データ記録:
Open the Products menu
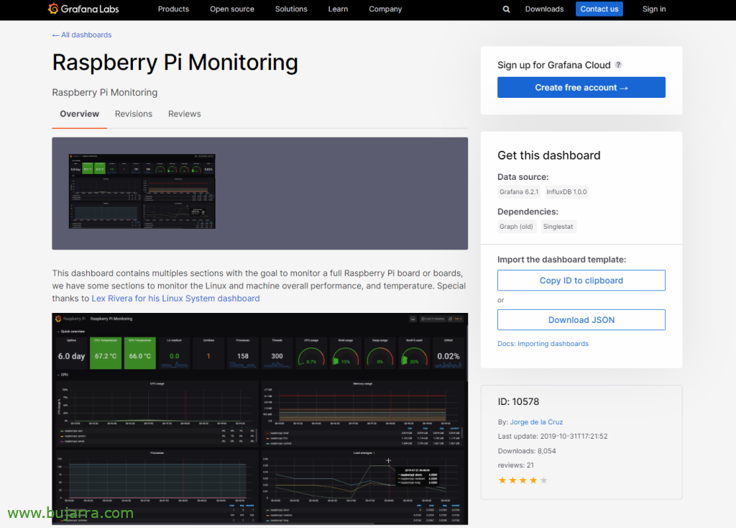The width and height of the screenshot is (736, 528). 173,9
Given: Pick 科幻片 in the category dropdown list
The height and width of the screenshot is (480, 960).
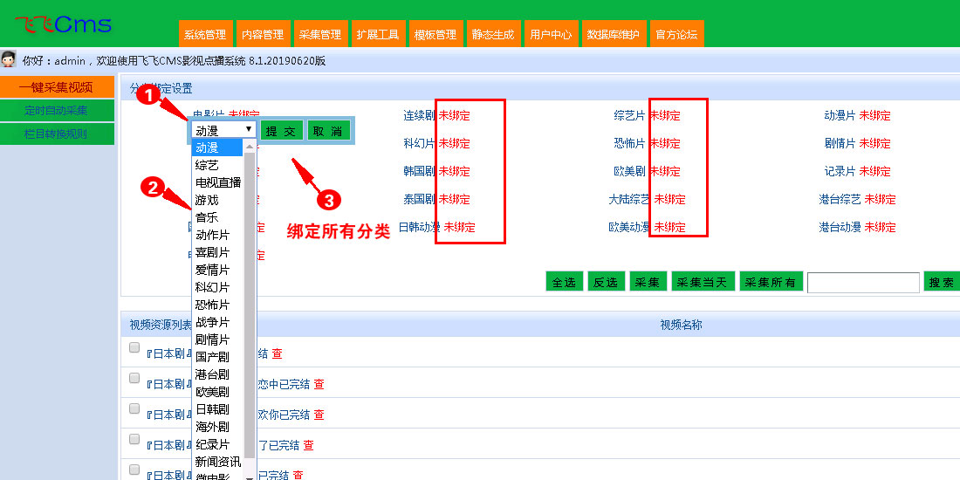Looking at the screenshot, I should tap(213, 287).
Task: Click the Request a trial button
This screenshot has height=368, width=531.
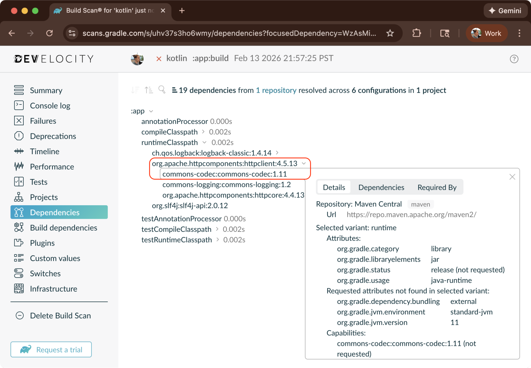Action: tap(51, 349)
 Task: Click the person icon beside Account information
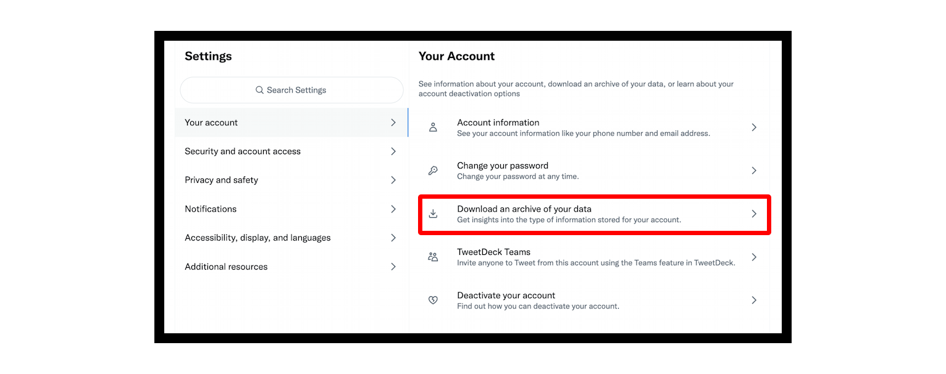click(x=433, y=127)
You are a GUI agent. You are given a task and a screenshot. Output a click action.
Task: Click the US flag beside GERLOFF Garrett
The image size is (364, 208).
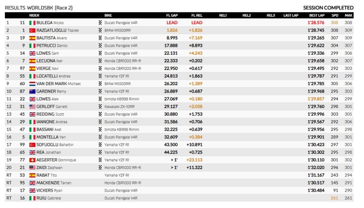click(32, 107)
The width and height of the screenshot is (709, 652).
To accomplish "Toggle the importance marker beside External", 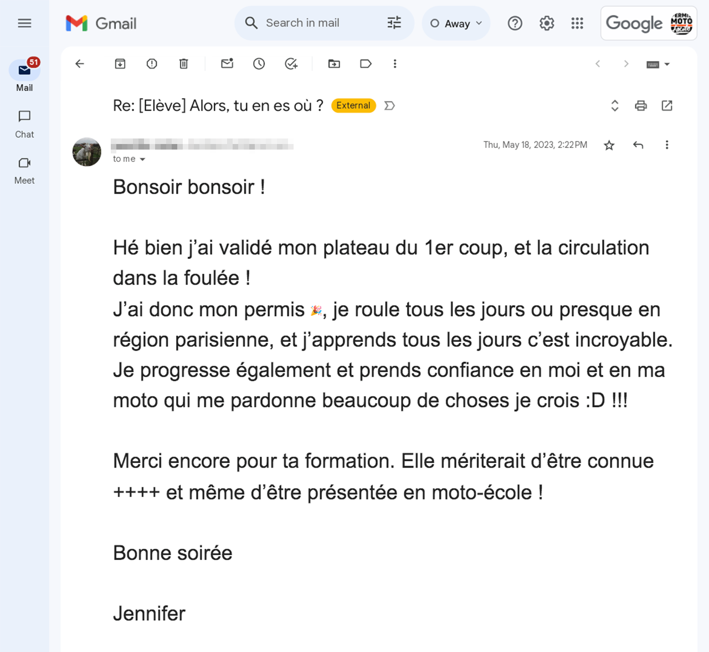I will [390, 105].
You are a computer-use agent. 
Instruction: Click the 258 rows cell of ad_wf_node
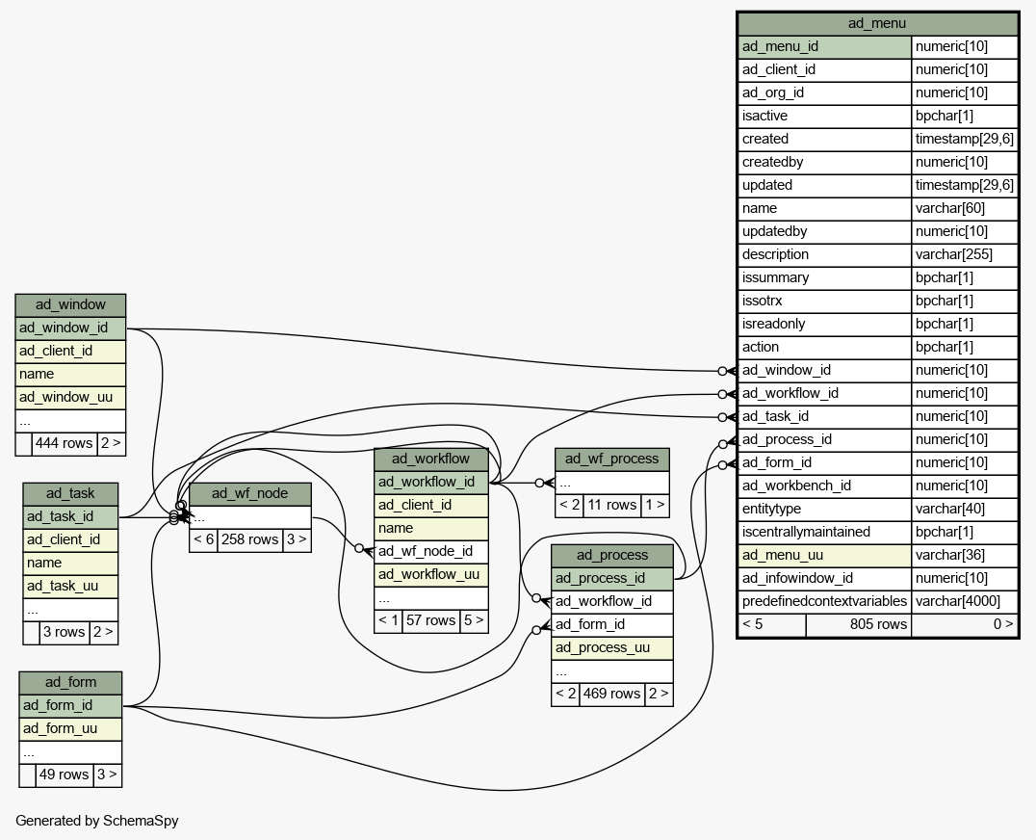(x=249, y=539)
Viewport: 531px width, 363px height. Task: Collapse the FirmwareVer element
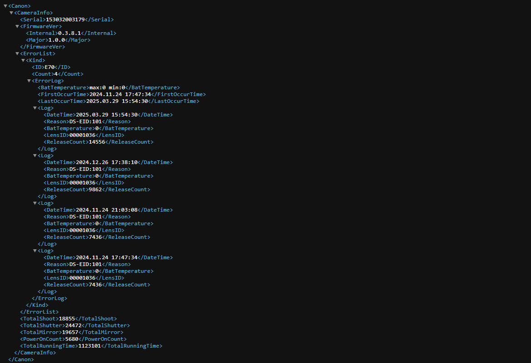coord(17,27)
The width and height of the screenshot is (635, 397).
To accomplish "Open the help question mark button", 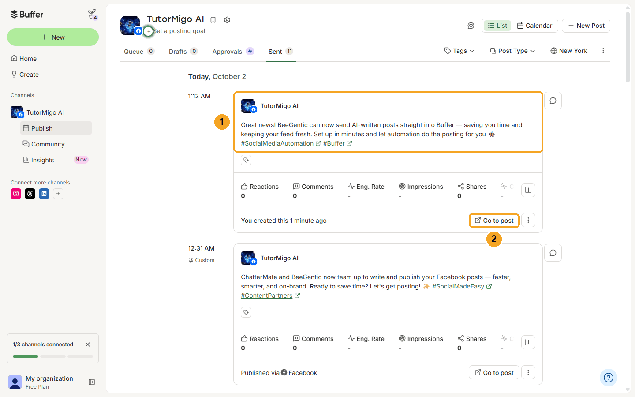I will tap(609, 378).
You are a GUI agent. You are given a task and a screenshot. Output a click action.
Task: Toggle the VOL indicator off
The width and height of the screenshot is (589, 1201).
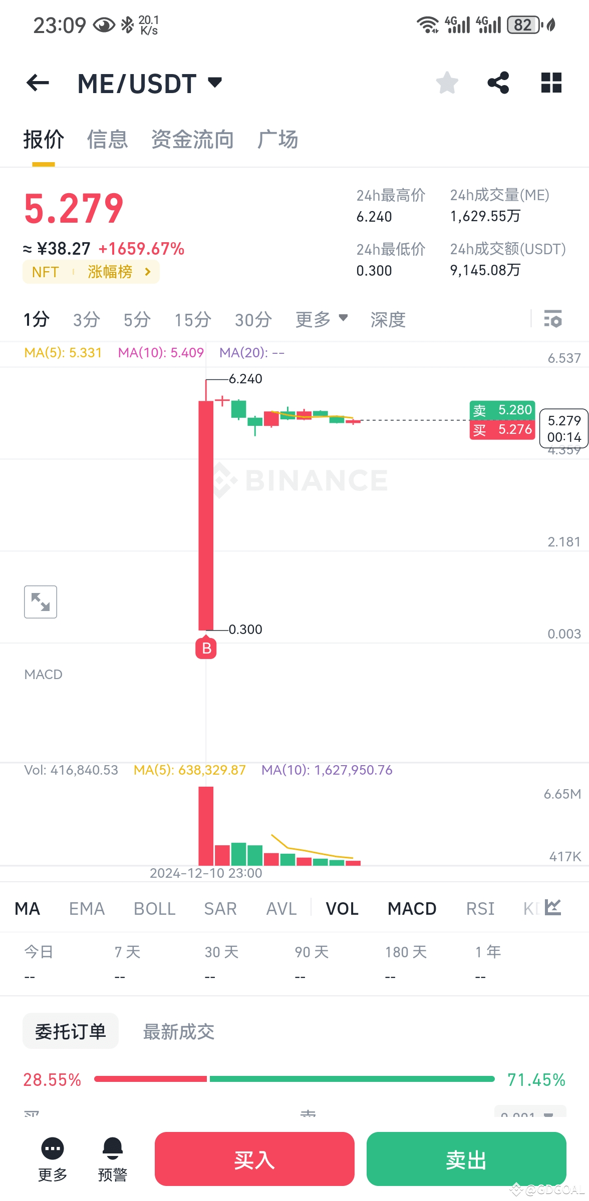pyautogui.click(x=342, y=908)
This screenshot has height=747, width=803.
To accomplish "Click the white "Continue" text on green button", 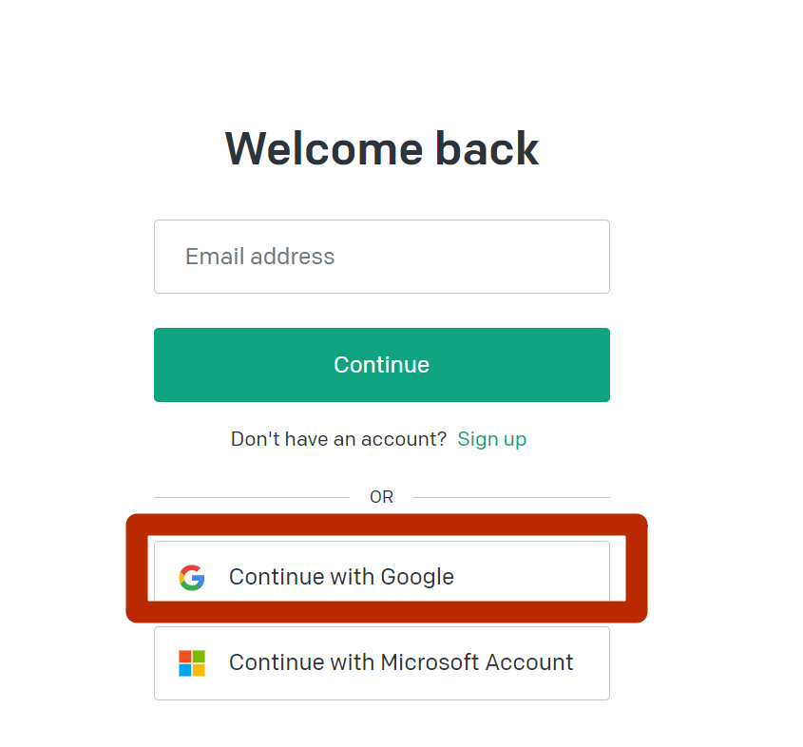I will (381, 365).
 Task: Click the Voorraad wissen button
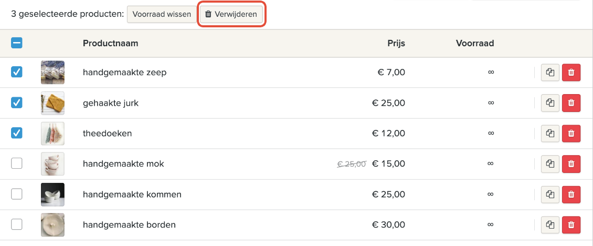coord(162,15)
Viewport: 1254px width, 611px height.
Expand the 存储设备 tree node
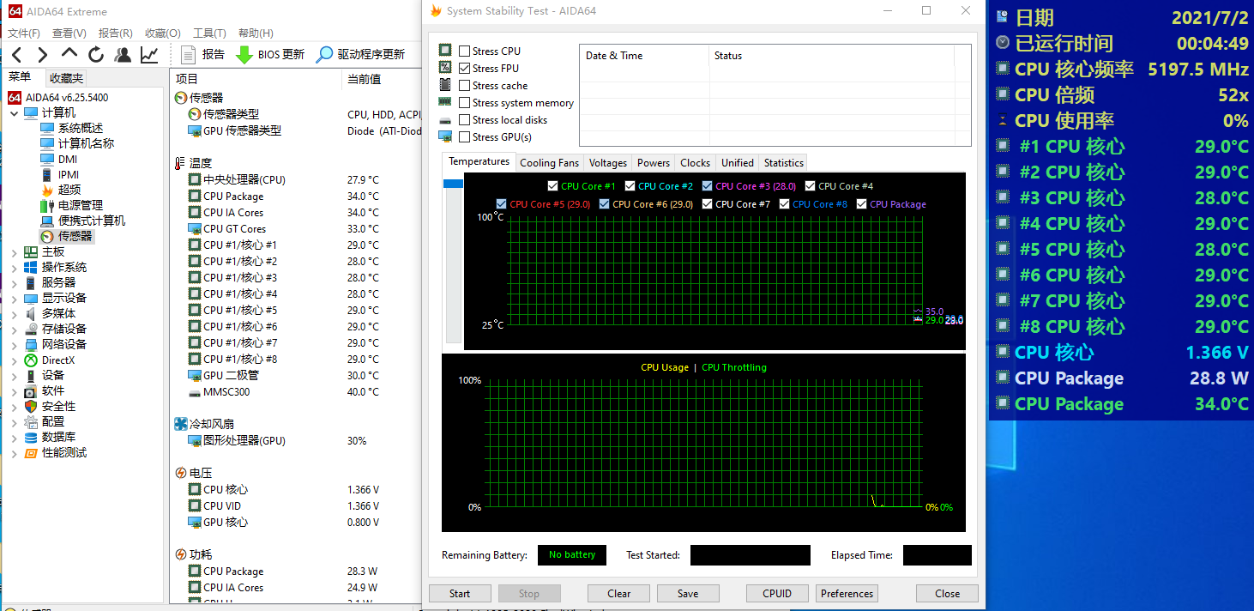click(14, 330)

取り組む課題: 記録の冒頭から「Looking at the」を含む行までの各行を、列名を「番号」と「行の内容」とするMarkdownの表に入れなさい。空行は除き、画像は答えに含めないこと。

解答全文:
| 番号 | 行の内容 |
|---|---|
| 1 | Open the Products menu |
| 2 | The width and height of the screenshot is (736, 528). 173,9 |
| 3 | Given: Pick 科幻片 in the category dropdown list |
| 4 | The height and width of the screenshot is (480, 960). |
| 5 | Looking at the screenshot, I should tap(213, 287). |